PC-BSD 1.5 - the FOSSwire review

PC-BSD logo

When it comes to free software desktop solutions, Linux tends to get most of the coverage. Now Ubuntu, Fedora, OpenSUSE etc. are all well and good, but it's all too easy to forget that there are other operating systems out there too that can do th e job.

BSD-based operating systems have been around for a very long time, but traditionally, the big BSD distros like FreeBSD focus on the server and high-end workstation scenarios.

PC-BSD is a desktop-oriented BSD distribution which ships with a full KDE desktop and many of the packages you might be already used to from desktop Linux.

I thought I would review the new 1.5 release of PC-BSD, so, let's dive in!


It's a standard iso image to download, with an optional second CD with some other applications like Firefox and OpenOffice.org. I downloaded both CDs, and booted from the first. After an initial text-based boot menu, the graphical installer comes up impressively quickly. It's not particularly pretty, but it is perfectly usable and reasonably understandable too.

PC-BSD Installation screenshot

To begin with, you have basic system questions about regional settings to answer and the licence agreements to agree to.

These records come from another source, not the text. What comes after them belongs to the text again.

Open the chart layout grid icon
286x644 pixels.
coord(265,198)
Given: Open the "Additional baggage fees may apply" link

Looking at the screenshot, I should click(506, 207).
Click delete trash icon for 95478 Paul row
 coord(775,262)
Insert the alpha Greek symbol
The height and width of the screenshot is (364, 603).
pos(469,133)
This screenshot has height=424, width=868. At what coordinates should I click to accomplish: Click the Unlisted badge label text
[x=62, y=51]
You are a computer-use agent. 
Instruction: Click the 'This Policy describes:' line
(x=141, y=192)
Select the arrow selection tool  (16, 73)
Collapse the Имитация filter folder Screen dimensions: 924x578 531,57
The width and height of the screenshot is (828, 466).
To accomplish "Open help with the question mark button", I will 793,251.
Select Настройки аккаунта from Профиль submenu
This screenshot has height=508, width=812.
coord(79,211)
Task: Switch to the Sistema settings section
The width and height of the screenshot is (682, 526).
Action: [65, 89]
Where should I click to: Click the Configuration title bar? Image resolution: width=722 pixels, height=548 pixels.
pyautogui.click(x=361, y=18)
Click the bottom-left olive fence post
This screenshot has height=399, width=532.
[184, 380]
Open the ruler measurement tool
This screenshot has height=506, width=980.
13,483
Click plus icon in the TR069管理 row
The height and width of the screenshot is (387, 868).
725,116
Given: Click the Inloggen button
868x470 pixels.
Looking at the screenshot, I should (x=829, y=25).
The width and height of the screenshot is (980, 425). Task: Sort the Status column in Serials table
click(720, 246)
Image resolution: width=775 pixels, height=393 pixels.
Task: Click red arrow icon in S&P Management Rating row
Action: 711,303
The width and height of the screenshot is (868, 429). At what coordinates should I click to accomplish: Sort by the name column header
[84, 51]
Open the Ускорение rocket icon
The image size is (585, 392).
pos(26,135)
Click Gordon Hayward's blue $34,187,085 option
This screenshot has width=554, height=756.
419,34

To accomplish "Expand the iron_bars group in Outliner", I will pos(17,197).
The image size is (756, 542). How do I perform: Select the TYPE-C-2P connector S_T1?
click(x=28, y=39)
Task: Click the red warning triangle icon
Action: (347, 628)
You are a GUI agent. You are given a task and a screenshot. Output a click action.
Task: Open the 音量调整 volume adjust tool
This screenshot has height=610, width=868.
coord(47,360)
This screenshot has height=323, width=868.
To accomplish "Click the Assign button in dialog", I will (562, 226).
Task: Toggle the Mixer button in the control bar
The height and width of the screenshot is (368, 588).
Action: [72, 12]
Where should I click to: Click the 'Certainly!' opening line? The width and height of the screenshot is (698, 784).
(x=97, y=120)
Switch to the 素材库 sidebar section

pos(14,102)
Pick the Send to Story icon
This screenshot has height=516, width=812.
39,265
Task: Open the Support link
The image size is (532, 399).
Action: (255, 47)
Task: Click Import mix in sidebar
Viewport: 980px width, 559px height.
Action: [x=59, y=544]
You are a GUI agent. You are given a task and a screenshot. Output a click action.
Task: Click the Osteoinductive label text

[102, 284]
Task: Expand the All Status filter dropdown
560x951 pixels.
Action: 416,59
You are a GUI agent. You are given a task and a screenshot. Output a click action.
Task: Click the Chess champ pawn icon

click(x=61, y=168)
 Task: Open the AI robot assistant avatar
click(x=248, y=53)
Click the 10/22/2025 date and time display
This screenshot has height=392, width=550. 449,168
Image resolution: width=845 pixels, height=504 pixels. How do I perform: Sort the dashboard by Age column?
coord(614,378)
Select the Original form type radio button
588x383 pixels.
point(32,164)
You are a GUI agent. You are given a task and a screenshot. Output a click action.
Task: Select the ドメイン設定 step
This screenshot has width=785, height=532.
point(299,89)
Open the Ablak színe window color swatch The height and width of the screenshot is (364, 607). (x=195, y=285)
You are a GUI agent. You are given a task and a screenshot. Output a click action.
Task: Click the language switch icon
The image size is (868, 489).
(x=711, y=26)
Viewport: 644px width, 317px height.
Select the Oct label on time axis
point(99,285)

Next, you move on to setting up the root password and creating the other users on the system. Interestingly, passwords have to be alphanumeric only (no symbols). I presume this is a side effect of using a different encryption system to most Linux distros. It shouldn't really be a problem, as it's easy enough to pick a different password, but it is a slightly puzzling limitation nonetheless.

Partitioning is often always the most challenging step of any operating system installation, especially in a dual boot environment. Curiously, PC-BSD doesn't support installation onto logical drives inside of extended partitions; you are stuck to using primary partitions only. This could prove to be a significant barrier in environments where it is intended to be run alongside Windows.

For me, this partitioning restriction isn't an issue, as I installed PC-BSD inside a virtual machine. So for the purposes of this review, I just hit Use entire disk and gave it free rein over the hard disk image.

If you downloaded CD 2, you have the option of installing certain packages from it in addition to the base operating system and KDE packages. I chose to install Firefox, OpenOffice.org and a few of the KDE extras that come with the second disc.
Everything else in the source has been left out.